## WHAT YOU SHOULD DO
Restate exactly, and only, the lines from the one with "Screen dimensions: 775x421" through the end of the data, with both of those end lines kept. Drop any pictures.

(Stored records)

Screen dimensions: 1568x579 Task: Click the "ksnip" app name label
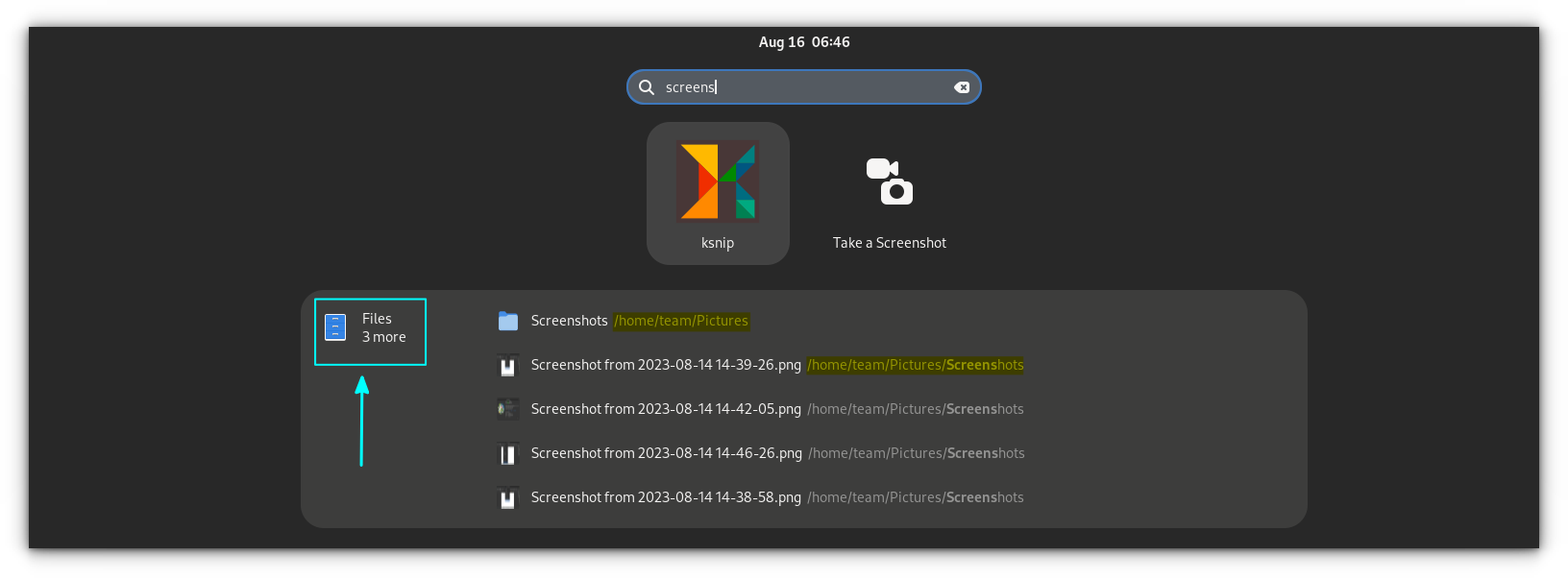tap(717, 243)
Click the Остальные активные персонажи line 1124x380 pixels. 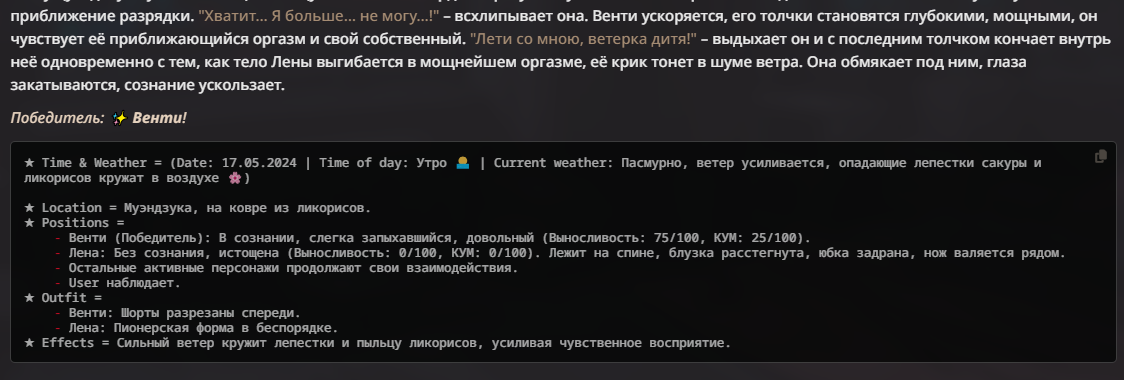coord(293,268)
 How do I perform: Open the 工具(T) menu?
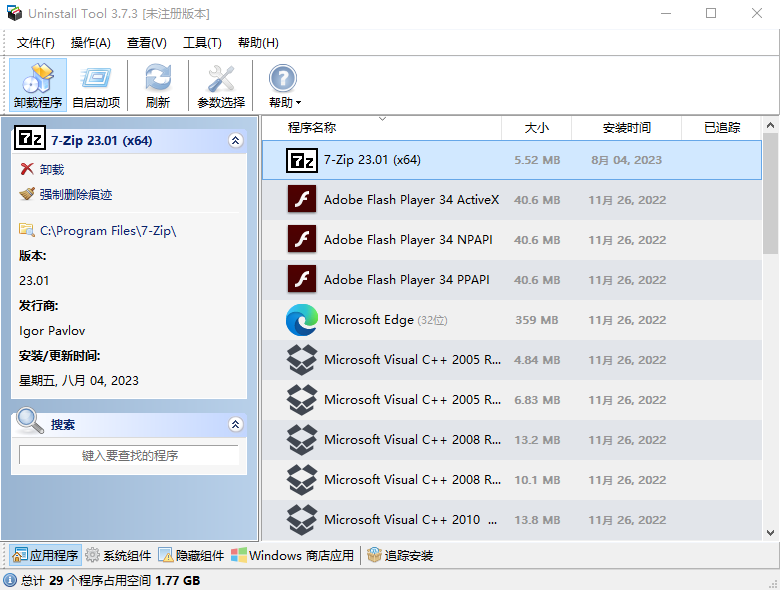[x=201, y=43]
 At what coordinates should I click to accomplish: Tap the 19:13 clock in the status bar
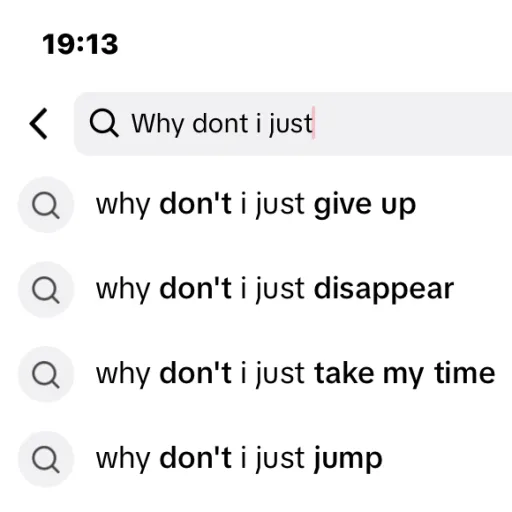coord(80,44)
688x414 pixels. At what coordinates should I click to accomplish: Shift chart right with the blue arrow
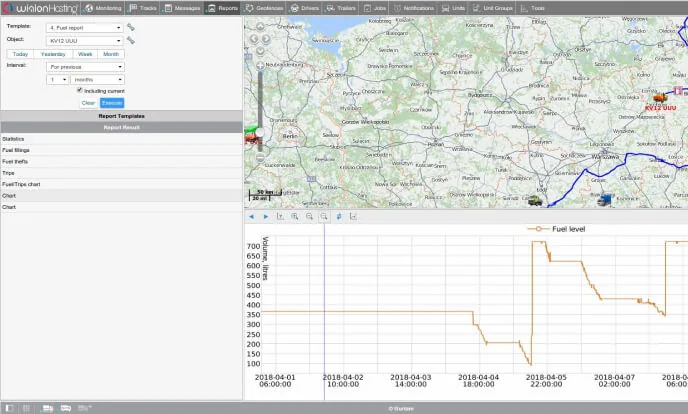265,217
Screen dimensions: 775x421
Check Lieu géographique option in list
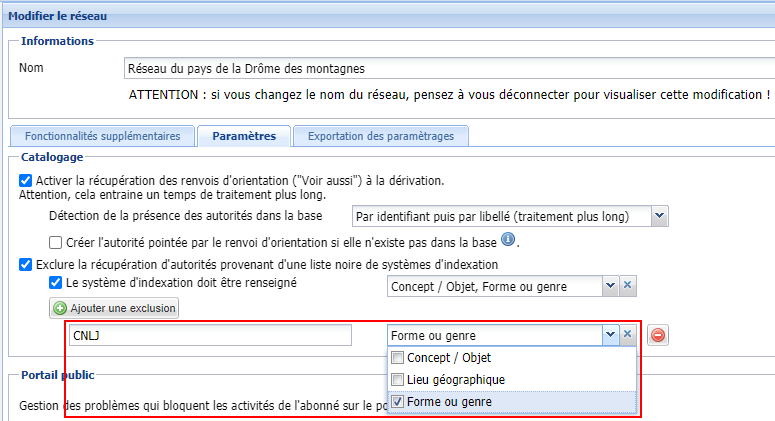coord(398,380)
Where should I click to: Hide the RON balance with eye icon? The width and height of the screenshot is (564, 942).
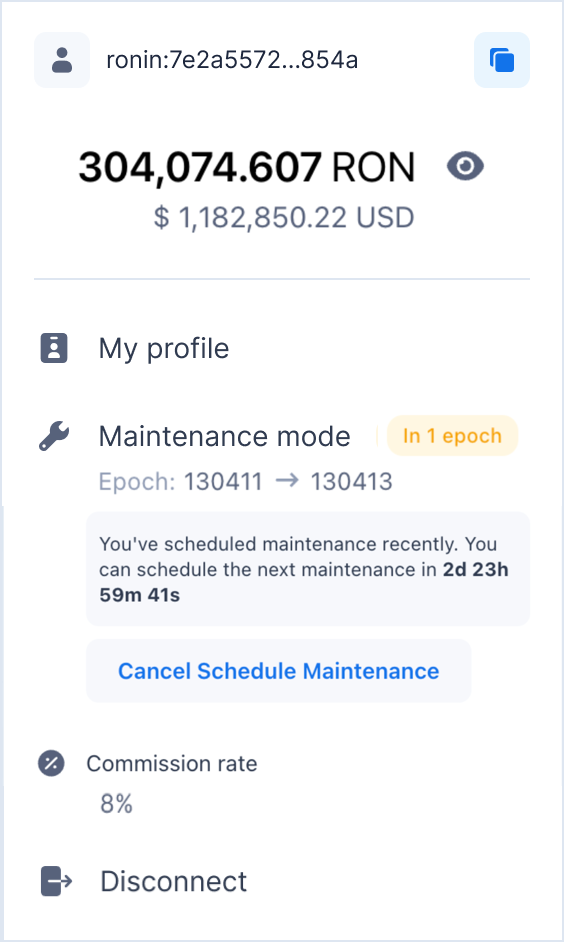tap(465, 166)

## FINAL ANSWER
Screen dimensions: 775x421
Check Lieu géographique option in list
coord(398,380)
Where should I click to: Hide the RON balance with eye icon? The width and height of the screenshot is (564, 942).
tap(465, 166)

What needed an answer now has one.